** WHAT TO PRODUCE **
Return each line exactly, beginning with the one that has "Task: Select the 5小时前 广东 timestamp" and finishing with the final line of the material. Drop any pictures.
──────── LISTED ENTRIES
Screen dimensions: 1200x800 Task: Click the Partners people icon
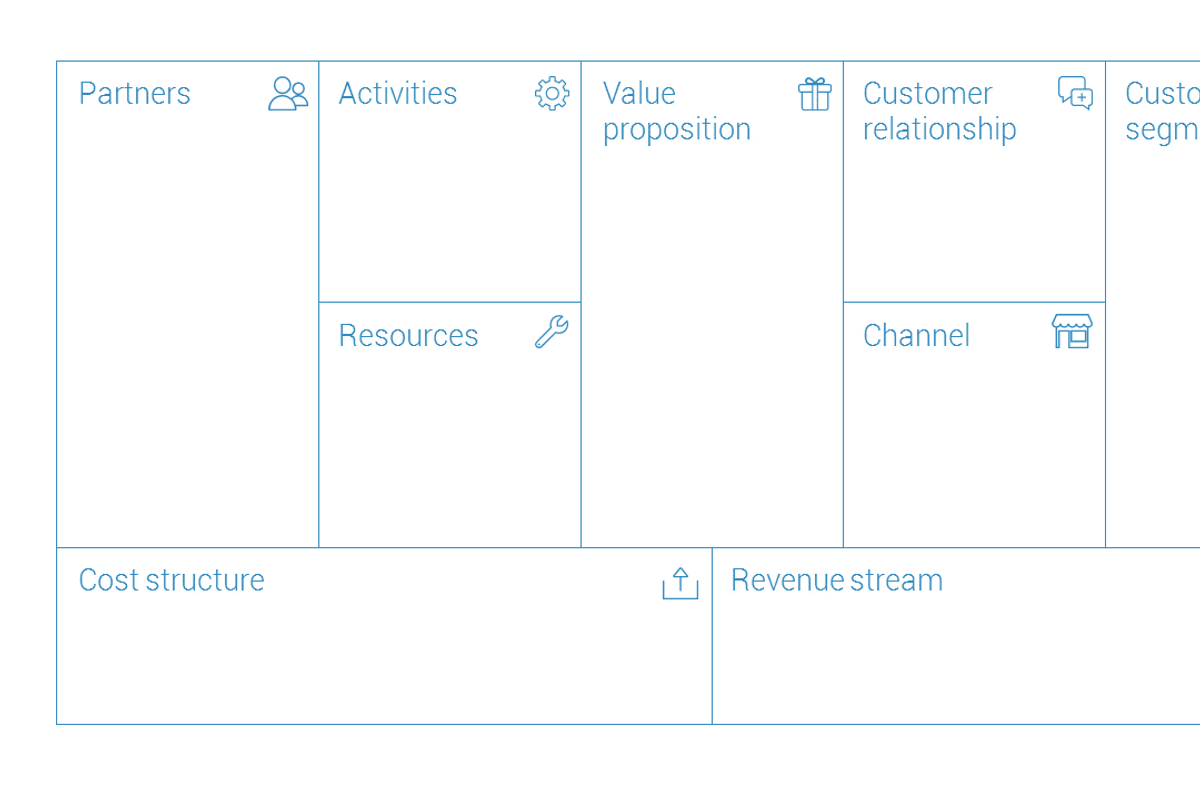(288, 93)

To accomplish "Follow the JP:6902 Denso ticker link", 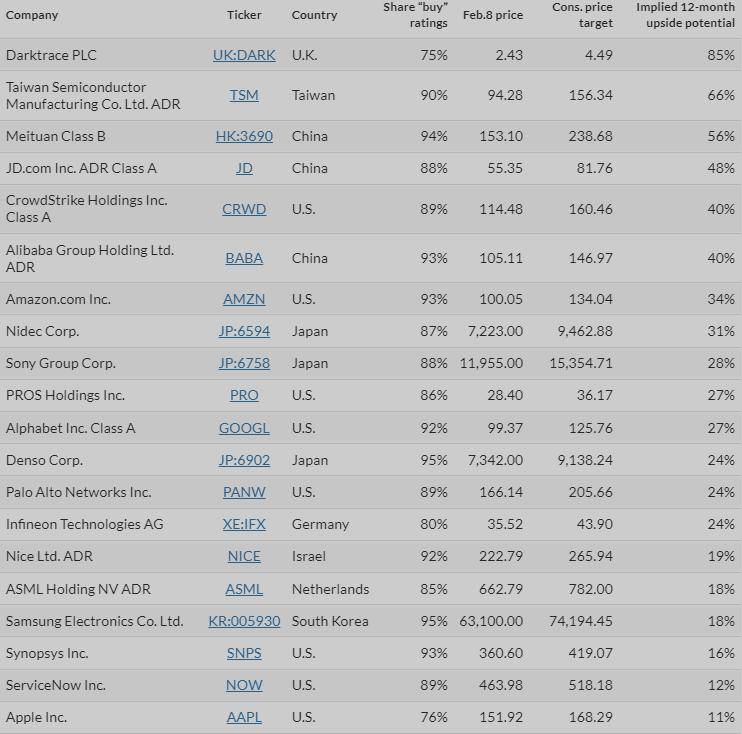I will click(x=244, y=460).
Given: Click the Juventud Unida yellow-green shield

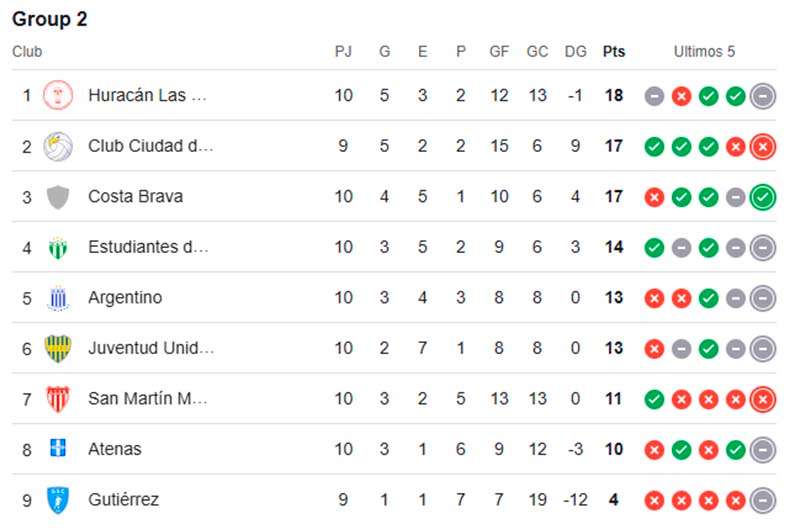Looking at the screenshot, I should pyautogui.click(x=58, y=349).
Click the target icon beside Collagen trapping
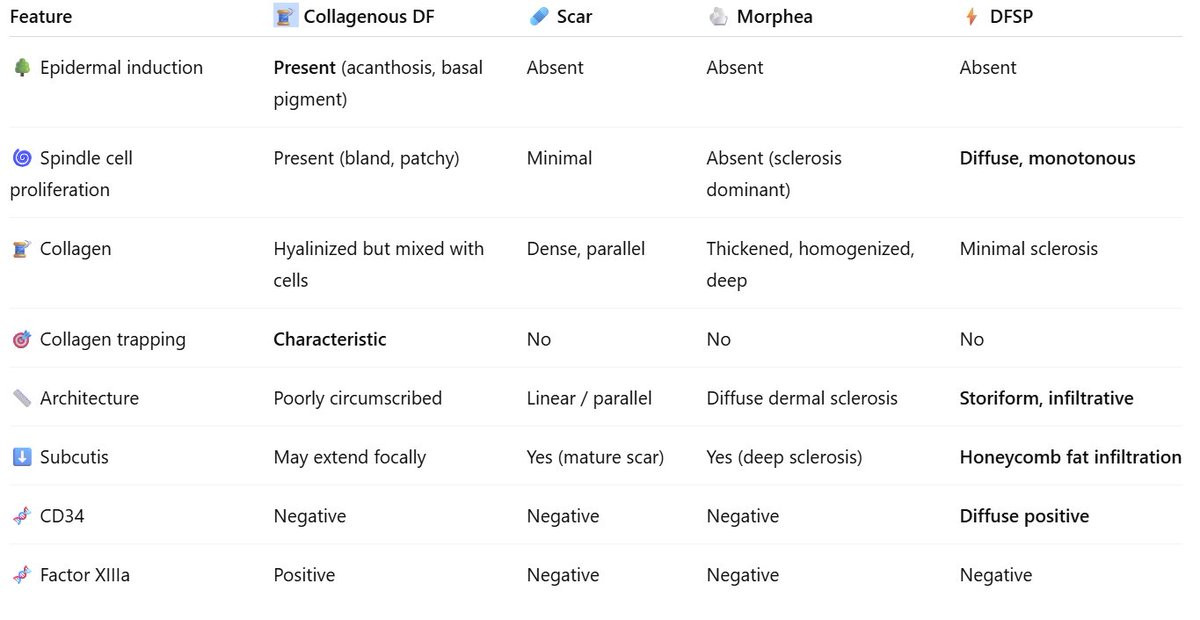The height and width of the screenshot is (620, 1200). pos(22,340)
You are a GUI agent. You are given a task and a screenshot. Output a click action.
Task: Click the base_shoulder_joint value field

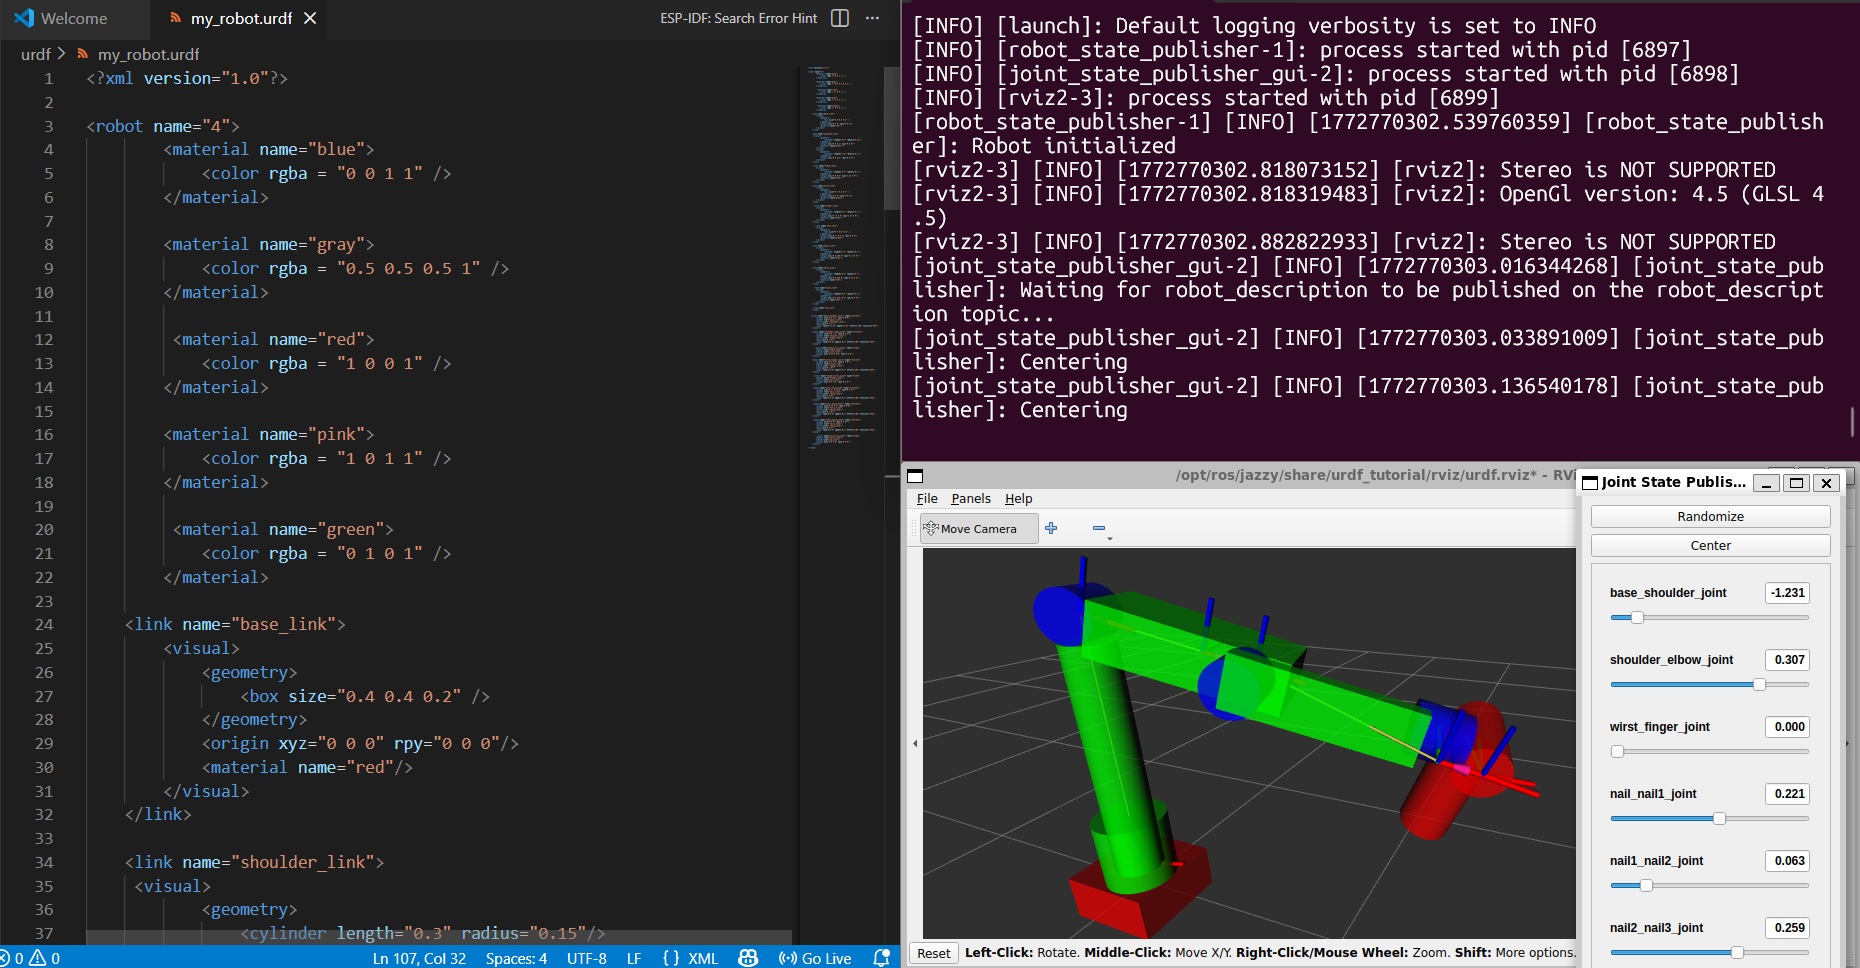point(1787,593)

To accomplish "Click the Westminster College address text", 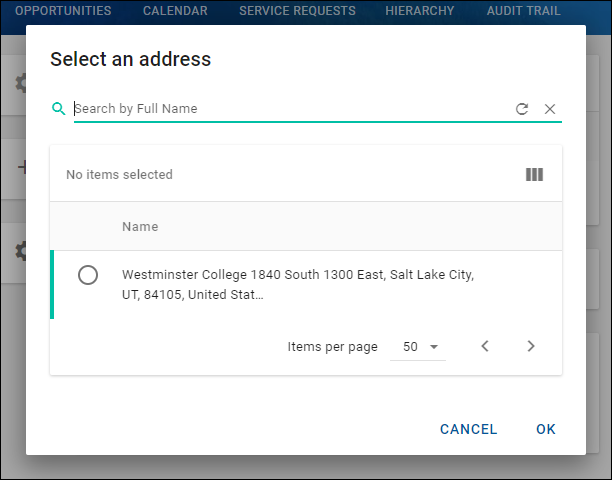I will click(298, 284).
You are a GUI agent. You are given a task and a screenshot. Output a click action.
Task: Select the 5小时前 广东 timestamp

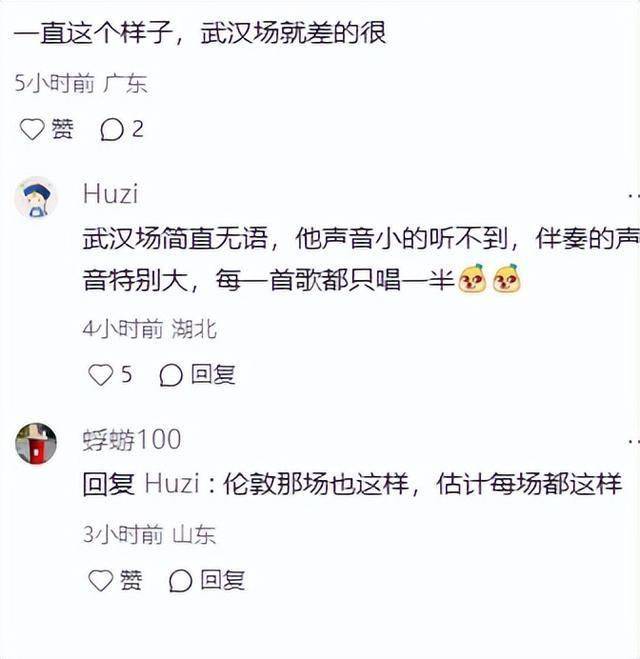coord(81,83)
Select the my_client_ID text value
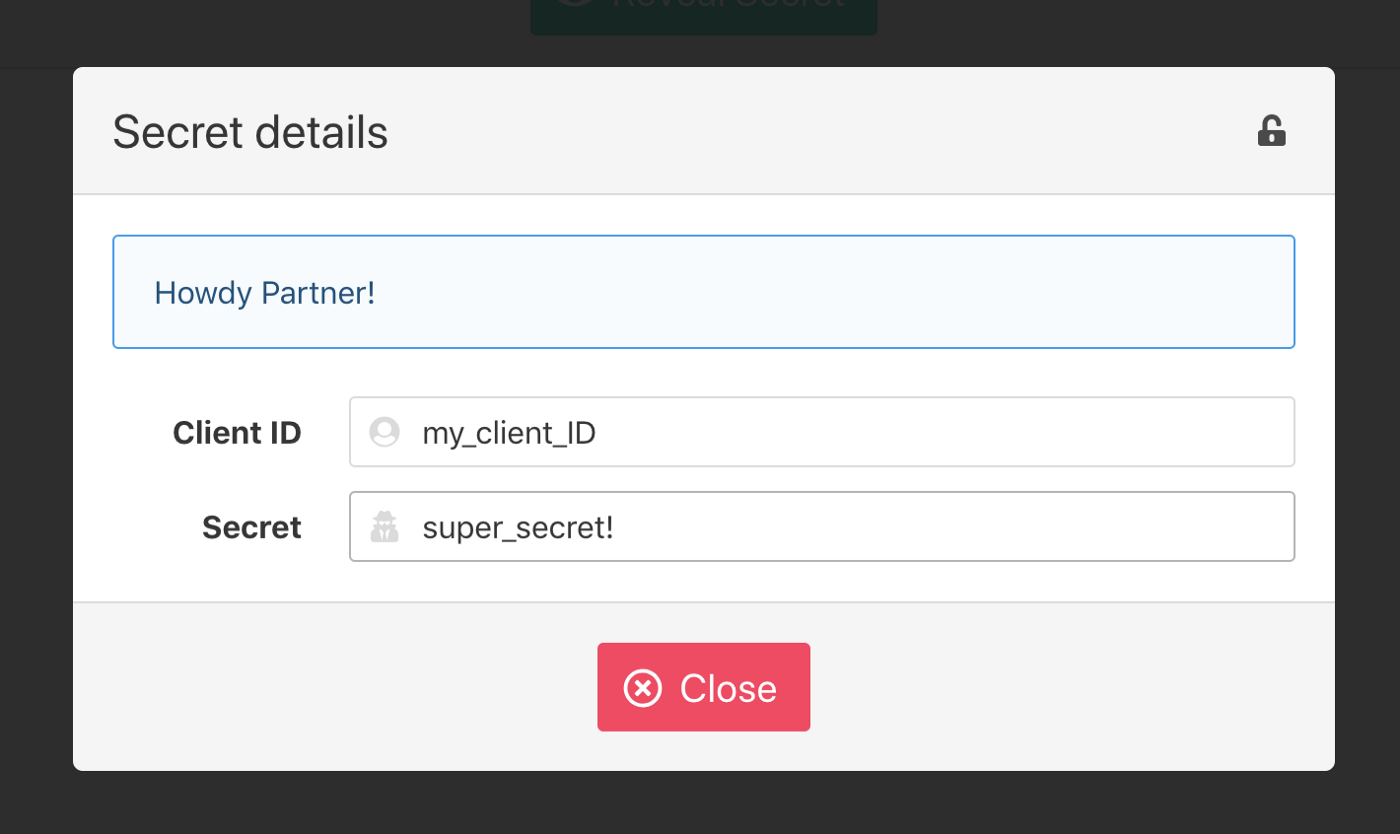The image size is (1400, 834). point(509,433)
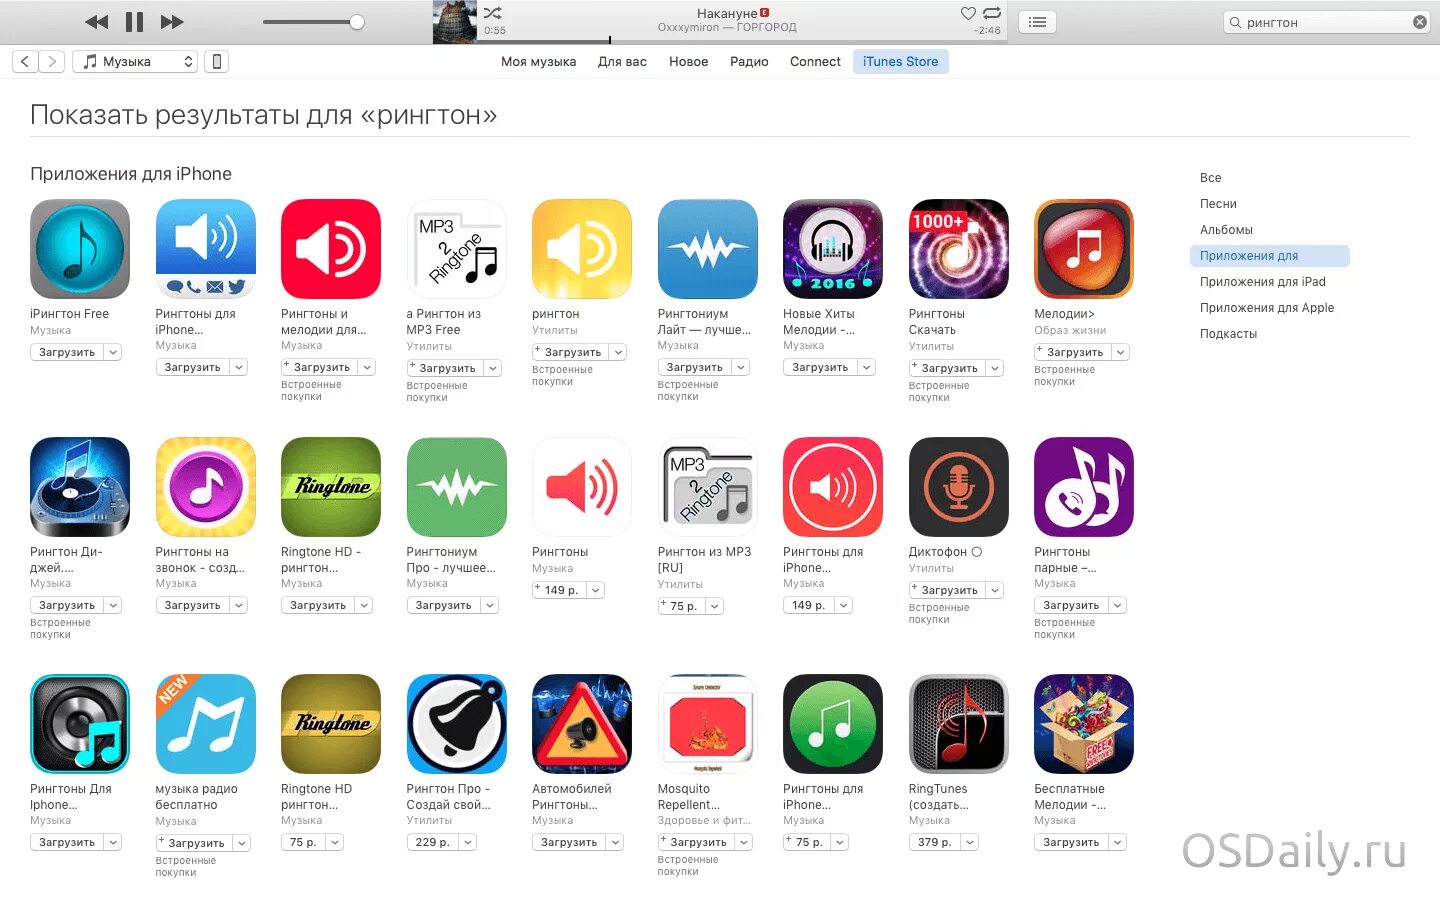Adjust the volume slider knob
This screenshot has height=900, width=1440.
pyautogui.click(x=357, y=22)
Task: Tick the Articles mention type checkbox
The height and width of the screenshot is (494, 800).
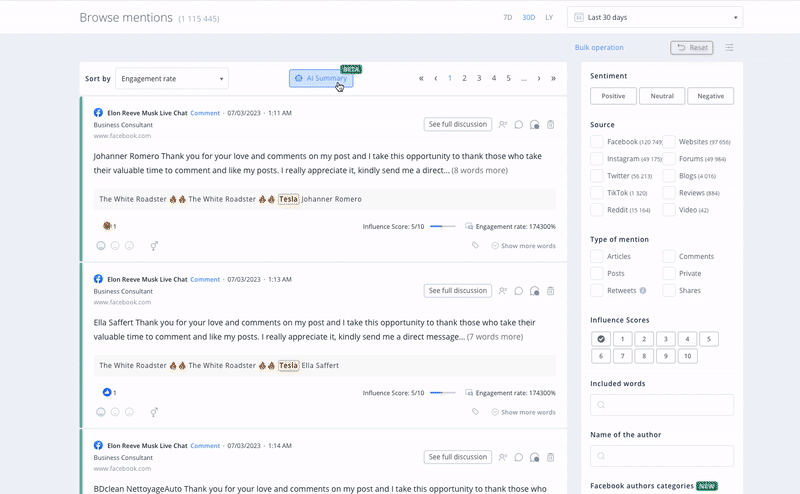Action: tap(597, 257)
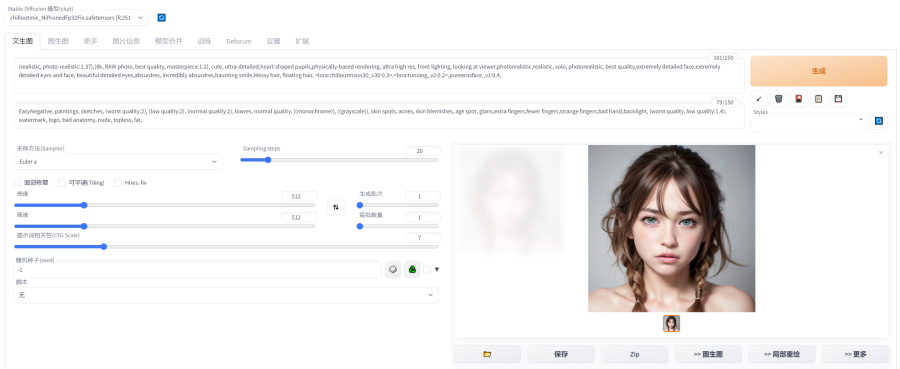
────────────────
** SOLUTION FOR THIS PROBLEM **
Task: Select the 5小时前 广东 timestamp

coord(81,83)
Select the my_client_ID text value
The image size is (1400, 834). point(509,433)
Adjust the volume slider knob
This screenshot has height=900, width=1440.
pyautogui.click(x=357, y=22)
Task: Tick the Articles mention type checkbox
The height and width of the screenshot is (494, 800).
Action: tap(597, 257)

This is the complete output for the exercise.